Passage #136: 15 February 2012
Men Are from Mars, Women Are from Venus
The truth is that we know almost nothing conclusively about the actual
St. Valentine whose feast is celebrated at the end of the second week
of February. He was a martyred saint of ancient Rome, born on April
16th, and buried on the Via Flaminia, but otherwise his life remains a
mystery. He may have been a priest in Rome. Or a bishop of Interamna.
Or a martyr in the Roman province of Africa. Valentine was a popular
name in antiquity.
The story of the judge and the adopted blind daughter and the laying on of hands, that came later. And still it had nothing whatsoever to do with romantic love. For that, we can look to either a misreading of Chaucer or the coincidence of Valentine's feast with the ancient Roman fertility rite Lupercalia, which was observed the 13th through 15th of February. Or just blame the greeting card companies.

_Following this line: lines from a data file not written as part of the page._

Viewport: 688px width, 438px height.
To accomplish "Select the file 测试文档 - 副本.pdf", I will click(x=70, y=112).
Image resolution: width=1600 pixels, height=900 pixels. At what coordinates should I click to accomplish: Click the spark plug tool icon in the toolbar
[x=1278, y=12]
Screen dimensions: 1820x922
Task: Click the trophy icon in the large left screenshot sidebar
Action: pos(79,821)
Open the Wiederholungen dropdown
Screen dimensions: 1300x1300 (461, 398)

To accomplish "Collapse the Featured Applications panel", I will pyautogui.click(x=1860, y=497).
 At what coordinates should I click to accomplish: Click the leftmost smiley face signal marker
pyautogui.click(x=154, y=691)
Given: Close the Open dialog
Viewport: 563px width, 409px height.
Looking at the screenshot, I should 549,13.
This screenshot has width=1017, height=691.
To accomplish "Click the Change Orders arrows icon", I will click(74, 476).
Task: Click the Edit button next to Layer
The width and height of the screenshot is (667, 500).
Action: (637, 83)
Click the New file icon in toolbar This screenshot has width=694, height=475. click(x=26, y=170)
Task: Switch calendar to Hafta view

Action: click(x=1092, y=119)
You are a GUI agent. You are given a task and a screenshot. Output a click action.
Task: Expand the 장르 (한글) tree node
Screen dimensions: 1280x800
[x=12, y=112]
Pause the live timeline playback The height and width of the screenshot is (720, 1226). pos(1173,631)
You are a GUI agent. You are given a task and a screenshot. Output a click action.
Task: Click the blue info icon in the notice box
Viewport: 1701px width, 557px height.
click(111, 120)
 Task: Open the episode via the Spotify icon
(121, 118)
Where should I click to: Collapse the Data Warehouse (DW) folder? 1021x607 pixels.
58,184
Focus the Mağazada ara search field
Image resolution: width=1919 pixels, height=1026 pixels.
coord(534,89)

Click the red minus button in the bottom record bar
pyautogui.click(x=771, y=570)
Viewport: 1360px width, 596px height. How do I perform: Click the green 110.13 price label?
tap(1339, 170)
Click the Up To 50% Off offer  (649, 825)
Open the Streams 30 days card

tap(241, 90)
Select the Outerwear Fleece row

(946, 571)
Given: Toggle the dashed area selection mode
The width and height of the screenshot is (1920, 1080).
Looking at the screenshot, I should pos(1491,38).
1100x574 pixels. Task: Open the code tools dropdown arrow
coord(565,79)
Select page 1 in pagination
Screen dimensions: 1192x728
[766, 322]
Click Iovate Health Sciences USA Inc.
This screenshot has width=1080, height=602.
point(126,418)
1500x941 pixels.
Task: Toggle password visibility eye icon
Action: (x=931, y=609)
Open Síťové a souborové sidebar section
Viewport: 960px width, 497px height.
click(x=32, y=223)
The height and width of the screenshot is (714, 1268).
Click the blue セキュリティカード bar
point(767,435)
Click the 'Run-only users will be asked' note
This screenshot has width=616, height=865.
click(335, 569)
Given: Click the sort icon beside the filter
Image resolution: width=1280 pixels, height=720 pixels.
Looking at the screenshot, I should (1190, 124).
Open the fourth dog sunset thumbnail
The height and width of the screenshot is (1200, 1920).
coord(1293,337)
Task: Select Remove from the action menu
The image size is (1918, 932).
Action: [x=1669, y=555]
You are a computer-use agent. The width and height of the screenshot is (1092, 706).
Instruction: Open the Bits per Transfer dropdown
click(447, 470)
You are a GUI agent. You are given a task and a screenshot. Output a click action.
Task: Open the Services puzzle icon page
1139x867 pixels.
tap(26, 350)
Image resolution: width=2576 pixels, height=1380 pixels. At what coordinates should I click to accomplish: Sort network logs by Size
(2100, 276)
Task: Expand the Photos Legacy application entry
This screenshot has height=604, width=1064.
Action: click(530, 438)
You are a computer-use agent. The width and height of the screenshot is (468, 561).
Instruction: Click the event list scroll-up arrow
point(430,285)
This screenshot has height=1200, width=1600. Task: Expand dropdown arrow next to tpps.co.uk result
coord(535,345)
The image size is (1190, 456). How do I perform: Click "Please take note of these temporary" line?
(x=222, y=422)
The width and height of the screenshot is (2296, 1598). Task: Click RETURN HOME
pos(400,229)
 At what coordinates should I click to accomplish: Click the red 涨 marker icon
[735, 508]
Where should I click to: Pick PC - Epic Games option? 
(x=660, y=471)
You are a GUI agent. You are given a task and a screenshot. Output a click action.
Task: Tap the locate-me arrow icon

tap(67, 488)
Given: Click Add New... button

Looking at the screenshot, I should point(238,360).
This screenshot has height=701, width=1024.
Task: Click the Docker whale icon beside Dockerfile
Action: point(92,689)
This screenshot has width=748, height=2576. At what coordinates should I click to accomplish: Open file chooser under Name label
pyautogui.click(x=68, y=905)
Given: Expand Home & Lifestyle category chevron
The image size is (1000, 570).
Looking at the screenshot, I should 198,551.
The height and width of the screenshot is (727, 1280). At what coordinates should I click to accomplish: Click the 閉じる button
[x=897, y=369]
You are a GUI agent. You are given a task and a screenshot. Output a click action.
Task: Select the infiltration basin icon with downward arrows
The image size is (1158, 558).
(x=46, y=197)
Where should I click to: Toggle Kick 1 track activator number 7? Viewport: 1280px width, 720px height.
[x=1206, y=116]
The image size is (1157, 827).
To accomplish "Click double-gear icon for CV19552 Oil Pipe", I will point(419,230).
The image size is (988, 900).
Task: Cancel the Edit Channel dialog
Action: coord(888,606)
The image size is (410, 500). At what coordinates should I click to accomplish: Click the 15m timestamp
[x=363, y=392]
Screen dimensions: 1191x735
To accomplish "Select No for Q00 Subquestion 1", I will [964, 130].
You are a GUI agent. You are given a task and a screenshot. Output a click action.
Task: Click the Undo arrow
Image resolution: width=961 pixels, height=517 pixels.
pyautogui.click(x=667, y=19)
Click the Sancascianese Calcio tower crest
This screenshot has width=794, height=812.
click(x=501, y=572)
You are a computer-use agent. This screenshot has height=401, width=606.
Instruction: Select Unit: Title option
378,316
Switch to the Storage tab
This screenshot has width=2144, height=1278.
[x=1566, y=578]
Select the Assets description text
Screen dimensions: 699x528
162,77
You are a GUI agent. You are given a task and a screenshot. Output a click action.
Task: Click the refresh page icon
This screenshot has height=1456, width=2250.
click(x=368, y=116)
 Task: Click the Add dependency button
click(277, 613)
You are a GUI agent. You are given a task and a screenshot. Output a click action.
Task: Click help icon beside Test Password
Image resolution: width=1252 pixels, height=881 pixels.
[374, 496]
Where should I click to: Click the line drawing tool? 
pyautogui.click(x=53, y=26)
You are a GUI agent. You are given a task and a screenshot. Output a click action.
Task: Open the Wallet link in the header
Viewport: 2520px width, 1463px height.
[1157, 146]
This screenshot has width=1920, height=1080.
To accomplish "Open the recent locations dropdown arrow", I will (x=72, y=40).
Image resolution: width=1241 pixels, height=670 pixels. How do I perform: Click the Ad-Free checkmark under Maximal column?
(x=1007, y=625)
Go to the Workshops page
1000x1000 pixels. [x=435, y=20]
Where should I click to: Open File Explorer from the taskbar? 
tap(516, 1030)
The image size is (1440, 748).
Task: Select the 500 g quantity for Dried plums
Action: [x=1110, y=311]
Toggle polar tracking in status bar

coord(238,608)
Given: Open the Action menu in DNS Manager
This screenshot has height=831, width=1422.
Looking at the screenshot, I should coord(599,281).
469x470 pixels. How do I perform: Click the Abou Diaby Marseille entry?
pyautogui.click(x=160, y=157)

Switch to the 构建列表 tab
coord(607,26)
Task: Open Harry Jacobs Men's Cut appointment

As with the saint and the holiday, so with love itself: a mystery, a mess. We don't understand it and even less do we understand each other. Well, this ride is all about exploration and so this week we explore romance by venturing to the home worlds of Man and Woman*: Mars and Venus -- or their closest Angeleno equivalents. We shall probe the human heart and stare out into that sea of love.
* Ugh, sorry to sound so annoyingly hetero-normative, but we're riffing on clichés here (and clichés being somewhat naturally socially retrogressive).